Information in Disclosing Emerging Technologies: Evidence from AI Disclosure (with Miao Liu, Jiaping Qiu, and Ran Zhao)

We study the determinants and information content in the voluntary disclosure of artificial intelligence (AI) in corporate annual reports. Using a combination of traditional keyword searching based textual analysis and large language models (LLMs) like ChatGPT, we extract and classify AI-related disclosures into revenue generation and cost reduction activities. We find that AI disclosure for both purposes has grown significantly across all industry sectors since 2010 and is highly related to a firm’s real activities in AI, measured by AI-related job postings. However, AI disclosure includes additional information than a firm’s current real AI activities in predicting a firm’s growth, investment, and operational efficiency. Our results highlight that voluntary AI disclosures not only reflect a firm’s present engagement in AI activities but also provide material forward-looking information about the risks and opportunities associated with AI activities, which is useful for external stakeholders to gauge a firm’s AI engagement.

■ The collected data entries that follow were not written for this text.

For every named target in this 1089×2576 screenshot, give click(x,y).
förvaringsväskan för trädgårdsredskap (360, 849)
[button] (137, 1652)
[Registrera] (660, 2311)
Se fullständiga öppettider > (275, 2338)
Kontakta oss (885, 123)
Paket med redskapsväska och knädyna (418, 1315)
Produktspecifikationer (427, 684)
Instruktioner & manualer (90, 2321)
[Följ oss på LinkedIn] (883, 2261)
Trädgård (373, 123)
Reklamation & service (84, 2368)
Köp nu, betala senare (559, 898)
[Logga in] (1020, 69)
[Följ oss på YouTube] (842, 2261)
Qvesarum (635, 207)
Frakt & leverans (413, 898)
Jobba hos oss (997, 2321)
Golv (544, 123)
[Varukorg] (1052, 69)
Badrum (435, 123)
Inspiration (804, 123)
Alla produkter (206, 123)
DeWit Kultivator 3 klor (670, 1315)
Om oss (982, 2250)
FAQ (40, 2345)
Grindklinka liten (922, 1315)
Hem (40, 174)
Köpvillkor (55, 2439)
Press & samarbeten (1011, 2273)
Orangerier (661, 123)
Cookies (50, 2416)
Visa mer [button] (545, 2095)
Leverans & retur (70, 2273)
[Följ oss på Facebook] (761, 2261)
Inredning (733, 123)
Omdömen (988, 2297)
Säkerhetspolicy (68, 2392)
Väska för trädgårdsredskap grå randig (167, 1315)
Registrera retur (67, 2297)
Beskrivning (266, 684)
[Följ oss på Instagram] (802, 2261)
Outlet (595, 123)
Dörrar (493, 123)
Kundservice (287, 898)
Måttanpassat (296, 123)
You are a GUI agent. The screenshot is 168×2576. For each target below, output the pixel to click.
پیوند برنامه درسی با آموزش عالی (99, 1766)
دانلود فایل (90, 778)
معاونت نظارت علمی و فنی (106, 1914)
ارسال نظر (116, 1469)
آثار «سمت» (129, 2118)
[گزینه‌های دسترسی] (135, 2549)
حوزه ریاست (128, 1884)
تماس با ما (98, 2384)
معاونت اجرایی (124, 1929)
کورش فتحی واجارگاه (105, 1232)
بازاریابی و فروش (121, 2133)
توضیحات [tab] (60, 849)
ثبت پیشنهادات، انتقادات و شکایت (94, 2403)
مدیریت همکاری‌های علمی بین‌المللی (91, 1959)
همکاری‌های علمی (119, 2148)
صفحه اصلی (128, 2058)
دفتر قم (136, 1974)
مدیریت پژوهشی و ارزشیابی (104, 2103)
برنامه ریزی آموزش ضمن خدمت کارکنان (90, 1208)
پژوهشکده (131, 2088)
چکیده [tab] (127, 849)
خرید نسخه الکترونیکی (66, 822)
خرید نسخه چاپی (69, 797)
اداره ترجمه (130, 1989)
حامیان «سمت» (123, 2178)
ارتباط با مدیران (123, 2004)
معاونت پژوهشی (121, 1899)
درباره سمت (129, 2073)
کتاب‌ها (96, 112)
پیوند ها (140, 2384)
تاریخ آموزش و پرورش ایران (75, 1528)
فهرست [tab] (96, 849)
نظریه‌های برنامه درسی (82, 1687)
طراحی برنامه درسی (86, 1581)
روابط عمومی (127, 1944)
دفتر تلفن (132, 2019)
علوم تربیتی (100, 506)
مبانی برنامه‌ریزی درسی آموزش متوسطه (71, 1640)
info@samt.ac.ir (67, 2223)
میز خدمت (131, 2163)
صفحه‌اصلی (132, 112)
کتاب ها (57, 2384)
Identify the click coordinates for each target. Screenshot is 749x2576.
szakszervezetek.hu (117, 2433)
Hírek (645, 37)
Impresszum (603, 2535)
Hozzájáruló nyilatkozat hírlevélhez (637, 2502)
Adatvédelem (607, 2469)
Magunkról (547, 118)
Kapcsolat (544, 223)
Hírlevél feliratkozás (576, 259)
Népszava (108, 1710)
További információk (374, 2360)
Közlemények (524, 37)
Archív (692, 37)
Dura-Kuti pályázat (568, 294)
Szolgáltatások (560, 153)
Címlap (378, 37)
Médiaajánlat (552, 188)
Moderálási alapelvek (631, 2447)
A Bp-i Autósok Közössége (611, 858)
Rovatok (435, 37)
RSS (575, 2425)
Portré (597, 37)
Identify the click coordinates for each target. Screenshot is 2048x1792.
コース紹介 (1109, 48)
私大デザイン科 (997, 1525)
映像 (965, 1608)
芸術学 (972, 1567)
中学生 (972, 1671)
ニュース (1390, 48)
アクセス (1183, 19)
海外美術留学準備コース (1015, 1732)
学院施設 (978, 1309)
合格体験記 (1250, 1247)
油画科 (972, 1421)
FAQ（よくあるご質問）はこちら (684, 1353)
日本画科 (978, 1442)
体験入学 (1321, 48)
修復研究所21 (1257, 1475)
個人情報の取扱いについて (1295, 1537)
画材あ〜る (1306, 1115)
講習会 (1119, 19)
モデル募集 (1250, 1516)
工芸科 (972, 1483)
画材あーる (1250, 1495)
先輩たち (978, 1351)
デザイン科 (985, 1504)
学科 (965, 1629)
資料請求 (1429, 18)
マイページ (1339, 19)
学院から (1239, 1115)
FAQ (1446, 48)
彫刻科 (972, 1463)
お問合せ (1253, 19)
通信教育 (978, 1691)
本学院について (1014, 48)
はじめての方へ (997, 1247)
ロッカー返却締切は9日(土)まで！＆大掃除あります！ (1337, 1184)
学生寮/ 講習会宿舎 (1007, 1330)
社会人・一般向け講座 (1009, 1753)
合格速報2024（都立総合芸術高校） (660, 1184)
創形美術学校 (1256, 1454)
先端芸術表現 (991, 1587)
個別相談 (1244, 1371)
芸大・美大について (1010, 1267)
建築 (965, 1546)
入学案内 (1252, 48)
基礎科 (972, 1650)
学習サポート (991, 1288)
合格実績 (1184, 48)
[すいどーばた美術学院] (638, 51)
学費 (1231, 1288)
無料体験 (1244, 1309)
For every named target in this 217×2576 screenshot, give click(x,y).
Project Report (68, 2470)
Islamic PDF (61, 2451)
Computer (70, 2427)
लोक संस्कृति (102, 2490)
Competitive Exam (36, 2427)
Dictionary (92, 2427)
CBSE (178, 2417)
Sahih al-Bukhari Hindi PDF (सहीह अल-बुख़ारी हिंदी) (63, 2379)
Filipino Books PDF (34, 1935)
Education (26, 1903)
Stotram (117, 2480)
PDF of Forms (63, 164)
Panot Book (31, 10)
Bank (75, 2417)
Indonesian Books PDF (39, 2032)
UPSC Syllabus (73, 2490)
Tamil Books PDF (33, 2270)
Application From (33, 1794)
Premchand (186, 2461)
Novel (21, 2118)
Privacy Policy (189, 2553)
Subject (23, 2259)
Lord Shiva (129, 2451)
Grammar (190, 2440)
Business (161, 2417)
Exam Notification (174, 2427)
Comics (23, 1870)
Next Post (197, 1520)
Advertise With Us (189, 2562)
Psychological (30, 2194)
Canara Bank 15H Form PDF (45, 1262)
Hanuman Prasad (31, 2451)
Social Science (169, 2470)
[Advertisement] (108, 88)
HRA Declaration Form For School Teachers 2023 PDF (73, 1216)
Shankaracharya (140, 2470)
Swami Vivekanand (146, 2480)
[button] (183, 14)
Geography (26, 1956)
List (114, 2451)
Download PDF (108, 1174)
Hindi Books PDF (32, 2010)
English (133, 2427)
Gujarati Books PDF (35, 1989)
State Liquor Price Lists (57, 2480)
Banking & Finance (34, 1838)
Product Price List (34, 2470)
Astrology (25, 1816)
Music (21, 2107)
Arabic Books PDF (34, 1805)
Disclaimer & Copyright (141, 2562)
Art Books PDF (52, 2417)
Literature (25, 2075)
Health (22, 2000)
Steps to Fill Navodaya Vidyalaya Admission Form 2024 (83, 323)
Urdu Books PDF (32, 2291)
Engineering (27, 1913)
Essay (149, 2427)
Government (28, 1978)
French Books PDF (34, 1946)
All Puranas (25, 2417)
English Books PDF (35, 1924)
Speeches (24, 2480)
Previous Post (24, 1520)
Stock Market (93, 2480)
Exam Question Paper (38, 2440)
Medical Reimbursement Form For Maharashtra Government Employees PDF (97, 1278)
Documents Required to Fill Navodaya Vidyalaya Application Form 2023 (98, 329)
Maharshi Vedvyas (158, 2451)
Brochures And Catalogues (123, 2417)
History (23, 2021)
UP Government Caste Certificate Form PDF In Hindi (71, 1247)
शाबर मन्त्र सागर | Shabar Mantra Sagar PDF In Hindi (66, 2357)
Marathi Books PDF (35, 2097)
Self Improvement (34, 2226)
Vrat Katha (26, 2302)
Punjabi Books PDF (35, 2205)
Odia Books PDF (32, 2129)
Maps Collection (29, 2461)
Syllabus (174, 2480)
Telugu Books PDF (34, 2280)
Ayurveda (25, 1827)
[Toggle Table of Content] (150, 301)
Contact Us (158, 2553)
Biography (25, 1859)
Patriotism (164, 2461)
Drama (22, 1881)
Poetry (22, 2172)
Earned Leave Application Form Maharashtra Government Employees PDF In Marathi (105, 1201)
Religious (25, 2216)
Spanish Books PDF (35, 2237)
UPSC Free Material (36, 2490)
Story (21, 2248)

Does More Information Production Lead to Less Post-Earnings-Announcement Drift? (with Miao Liu, Jinzhi Lu, and Haresh Sapra)

Not always. We document an inverse U-shaped relation between post-earnings announcement drift (PEAD) and information environments: Firms with moderate information environments, such as small to medium-sized firms with 2-4 analyst following, have higher PEAD than firms with either richer or poorer information environments. To understand the non-monotonic relation between PEAD and information production, we build a 2-period model and characterize PEAD that closely maps into its empirical counterpart. We show that when investors have limited information processing capacity, PEAD increases with capacity when capacity is low and decreases with capacity when it is high. Our model highlights the distinction and subtle connection between how much and how fast information is incorporated into prices. When investors allocate less attention to earnings news due to binding processing capacity, competing information sources, or low liquidity, stock prices contain less earnings information in equilibrium, but prices converge to equilibrium faster precisely because less information is processed. We formally test our model using two quasi-natural experiments and find evidence consistent with our model predictions: PEAD increases for small firms after adopting EDGAR and decreases for small firms after losing analysts, a result reversed or non-existent for larger firms.

Presented at: Boston College, Thirteenth Accounting Research Workshop (Zurich), AES Asia-Pacific Webinar

Question Herding in Earnings Calls

This paper investigates whether analysts follow each other by asking similar questions during earnings conference calls (question herding) and how question herding affects firms’ information environment. I employ a topic modeling methodology to compare the thematic content of a large sample of analyst questions in earnings calls. The empirical results reveal strong evidence of question herding. The correlation between the fraction of a topic discussed in the first half of the Q&A portion and the fraction in the second half averages 30%. Using an instrumental variables approach that captures the randomness in All-Star analysts’ participation, I differentiate between herding that is driven by imitation vs herding driven by common information. Next, I examine the impact of question herding on firms’ information environment. Specifically, I find that question herding is associated with greater post-earnings announcement drift. Additionally, I find that question herding is associated with less accurate analysts’ forecasts and a smaller price reaction to their recommendation change. Together these findings suggest that earnings conference calls with greater level of question herding produce less information.

Presented at: Boston College


Work in Process

Attention Spike and Mispricing Correction: A Machine Learning Approach (with Hangu Chen, Ed deHaan, and Miao Liu)

• Manuscript writing in progress.

Private Information Production Before Earnings Announcement (with Miao Liu and Jinzhi Lu)

• Modeling and preliminary results; additional analyses in progress.